EXERCISE GOAL. An unaltered copy of the listing below is required.

AVAILABLE DATA.

::::::::

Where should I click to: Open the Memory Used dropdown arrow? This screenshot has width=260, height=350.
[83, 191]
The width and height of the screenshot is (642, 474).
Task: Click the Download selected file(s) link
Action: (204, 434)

::::::::

RESULT.
Where should I click to: Open the Memory Used dropdown arrow? This screenshot has width=260, height=350.
[83, 191]
The width and height of the screenshot is (642, 474).
Task: Click the Download selected file(s) link
Action: (204, 434)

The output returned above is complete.